• DIRECTIONS FOR THIS TASK
Using the records below, give the number of lines where the word "Focus" appears, with no further output.

• MATERIAL PROVIDED

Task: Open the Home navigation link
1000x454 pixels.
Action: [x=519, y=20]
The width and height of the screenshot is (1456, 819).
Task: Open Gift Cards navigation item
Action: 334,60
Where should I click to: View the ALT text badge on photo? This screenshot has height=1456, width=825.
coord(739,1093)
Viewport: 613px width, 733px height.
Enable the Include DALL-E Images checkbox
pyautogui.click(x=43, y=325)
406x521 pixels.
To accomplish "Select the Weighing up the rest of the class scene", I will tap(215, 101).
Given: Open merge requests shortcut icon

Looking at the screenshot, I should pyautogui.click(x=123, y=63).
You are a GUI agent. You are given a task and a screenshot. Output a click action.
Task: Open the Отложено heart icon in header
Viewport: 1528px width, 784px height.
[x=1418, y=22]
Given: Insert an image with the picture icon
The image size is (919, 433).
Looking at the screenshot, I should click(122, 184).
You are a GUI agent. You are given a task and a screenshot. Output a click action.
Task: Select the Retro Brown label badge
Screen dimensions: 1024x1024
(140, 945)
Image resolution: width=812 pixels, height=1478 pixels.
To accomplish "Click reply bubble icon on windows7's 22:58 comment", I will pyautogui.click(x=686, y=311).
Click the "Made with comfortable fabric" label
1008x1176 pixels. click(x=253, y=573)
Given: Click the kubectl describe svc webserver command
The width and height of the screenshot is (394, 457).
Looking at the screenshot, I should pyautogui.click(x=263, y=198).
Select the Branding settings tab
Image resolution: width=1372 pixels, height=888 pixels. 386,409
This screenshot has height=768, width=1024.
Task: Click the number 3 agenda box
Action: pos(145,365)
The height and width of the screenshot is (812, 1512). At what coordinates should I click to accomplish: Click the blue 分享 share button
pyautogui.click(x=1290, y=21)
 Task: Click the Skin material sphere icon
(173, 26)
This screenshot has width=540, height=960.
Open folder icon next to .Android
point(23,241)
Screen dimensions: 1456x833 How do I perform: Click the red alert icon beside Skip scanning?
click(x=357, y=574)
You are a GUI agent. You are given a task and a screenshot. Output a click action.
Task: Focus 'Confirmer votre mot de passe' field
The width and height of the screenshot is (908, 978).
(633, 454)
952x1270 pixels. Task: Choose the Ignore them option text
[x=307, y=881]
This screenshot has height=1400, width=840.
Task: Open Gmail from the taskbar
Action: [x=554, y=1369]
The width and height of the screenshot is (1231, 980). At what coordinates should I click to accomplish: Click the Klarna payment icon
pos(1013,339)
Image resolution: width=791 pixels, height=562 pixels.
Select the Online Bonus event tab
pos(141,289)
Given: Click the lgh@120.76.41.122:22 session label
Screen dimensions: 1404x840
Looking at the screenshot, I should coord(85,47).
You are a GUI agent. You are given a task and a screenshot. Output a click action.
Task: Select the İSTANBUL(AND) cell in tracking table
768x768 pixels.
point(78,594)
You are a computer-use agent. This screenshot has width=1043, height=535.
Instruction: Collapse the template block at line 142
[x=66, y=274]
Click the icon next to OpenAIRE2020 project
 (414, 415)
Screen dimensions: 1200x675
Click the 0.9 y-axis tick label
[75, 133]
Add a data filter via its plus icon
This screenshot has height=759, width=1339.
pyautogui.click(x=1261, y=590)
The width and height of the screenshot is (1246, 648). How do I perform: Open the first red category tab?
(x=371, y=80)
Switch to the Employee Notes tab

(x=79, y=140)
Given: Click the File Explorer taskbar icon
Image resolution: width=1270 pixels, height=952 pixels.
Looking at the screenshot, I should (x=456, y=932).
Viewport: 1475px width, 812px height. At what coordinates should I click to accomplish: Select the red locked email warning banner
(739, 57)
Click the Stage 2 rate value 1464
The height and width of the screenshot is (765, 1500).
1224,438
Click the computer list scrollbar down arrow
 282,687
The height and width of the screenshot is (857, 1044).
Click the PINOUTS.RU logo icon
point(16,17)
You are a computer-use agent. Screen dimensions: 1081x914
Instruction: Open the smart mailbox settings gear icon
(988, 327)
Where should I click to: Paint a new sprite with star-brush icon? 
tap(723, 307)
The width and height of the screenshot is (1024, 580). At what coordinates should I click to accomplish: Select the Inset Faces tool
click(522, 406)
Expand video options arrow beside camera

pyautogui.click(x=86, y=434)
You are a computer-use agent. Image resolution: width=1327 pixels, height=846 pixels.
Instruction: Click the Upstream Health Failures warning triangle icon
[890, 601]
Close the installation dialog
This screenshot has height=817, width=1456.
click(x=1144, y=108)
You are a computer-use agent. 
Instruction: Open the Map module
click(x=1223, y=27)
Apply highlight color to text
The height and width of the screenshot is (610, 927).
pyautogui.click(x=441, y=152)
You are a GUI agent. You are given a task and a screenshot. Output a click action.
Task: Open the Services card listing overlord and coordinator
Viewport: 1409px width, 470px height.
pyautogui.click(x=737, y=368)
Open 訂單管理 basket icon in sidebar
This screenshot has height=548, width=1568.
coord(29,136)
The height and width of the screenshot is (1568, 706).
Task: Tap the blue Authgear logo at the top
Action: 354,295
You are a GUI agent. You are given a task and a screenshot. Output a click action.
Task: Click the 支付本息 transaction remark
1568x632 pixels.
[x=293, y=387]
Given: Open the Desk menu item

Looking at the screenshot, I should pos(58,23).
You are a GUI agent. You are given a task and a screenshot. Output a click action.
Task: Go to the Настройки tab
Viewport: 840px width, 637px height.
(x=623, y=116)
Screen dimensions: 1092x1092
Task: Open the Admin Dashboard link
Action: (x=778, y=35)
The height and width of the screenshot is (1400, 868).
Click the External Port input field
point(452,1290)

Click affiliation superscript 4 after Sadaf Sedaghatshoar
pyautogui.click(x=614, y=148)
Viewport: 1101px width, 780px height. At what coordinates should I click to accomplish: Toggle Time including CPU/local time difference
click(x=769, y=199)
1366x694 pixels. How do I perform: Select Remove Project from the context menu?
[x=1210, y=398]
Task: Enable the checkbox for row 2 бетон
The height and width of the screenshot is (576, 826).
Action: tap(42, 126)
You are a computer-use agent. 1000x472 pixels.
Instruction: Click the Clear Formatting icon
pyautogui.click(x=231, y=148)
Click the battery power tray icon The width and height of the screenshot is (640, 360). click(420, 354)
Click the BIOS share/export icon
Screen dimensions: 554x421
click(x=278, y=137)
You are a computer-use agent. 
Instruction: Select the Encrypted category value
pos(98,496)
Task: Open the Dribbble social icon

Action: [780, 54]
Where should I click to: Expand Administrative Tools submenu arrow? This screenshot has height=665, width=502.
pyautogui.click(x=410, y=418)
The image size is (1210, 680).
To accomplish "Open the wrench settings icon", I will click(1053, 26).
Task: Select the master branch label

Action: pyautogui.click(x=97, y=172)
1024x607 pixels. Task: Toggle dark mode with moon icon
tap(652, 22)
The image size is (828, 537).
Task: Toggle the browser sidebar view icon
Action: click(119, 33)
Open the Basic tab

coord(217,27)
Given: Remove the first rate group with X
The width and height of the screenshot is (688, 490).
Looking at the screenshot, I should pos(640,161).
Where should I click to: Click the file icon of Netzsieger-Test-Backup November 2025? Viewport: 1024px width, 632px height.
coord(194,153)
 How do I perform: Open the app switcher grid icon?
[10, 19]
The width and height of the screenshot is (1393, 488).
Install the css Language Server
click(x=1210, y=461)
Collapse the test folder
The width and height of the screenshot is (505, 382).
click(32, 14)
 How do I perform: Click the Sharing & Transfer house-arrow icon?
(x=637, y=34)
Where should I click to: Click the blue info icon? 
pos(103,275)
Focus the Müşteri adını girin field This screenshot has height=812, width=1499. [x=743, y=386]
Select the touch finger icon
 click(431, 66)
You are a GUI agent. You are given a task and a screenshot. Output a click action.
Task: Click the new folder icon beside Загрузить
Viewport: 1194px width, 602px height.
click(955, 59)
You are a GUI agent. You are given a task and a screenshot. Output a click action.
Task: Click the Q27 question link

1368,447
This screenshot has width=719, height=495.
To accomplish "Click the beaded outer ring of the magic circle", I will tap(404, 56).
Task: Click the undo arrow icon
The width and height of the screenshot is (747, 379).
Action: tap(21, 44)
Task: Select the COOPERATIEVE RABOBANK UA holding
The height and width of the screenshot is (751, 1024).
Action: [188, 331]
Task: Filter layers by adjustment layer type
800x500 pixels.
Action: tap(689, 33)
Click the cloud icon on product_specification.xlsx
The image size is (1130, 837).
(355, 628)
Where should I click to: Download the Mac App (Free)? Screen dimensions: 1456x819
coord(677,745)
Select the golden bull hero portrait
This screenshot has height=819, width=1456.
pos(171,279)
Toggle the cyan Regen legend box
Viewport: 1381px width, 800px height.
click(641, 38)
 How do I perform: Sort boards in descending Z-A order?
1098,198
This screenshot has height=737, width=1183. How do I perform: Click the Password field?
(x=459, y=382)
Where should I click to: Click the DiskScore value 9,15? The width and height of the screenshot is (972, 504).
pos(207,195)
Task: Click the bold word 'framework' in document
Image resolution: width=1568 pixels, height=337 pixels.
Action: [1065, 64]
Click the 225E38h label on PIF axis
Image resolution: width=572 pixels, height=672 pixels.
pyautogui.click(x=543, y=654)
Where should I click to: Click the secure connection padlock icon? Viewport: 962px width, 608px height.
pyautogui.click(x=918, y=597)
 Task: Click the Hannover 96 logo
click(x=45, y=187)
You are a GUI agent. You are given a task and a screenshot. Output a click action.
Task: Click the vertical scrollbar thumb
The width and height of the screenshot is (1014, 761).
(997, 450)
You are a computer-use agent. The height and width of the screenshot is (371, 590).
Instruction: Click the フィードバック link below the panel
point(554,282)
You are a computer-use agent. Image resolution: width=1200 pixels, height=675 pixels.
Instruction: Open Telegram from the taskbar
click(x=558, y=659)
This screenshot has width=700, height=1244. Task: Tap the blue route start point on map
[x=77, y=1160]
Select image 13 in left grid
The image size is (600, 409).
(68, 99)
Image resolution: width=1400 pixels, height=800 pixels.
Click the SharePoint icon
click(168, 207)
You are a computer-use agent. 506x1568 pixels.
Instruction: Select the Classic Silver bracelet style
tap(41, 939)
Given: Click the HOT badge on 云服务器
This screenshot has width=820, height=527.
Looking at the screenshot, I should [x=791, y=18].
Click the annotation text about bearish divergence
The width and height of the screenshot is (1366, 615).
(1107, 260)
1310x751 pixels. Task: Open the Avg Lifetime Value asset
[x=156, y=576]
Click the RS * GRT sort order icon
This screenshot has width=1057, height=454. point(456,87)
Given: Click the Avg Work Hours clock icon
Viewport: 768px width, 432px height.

• EXPECTED ANSWER
2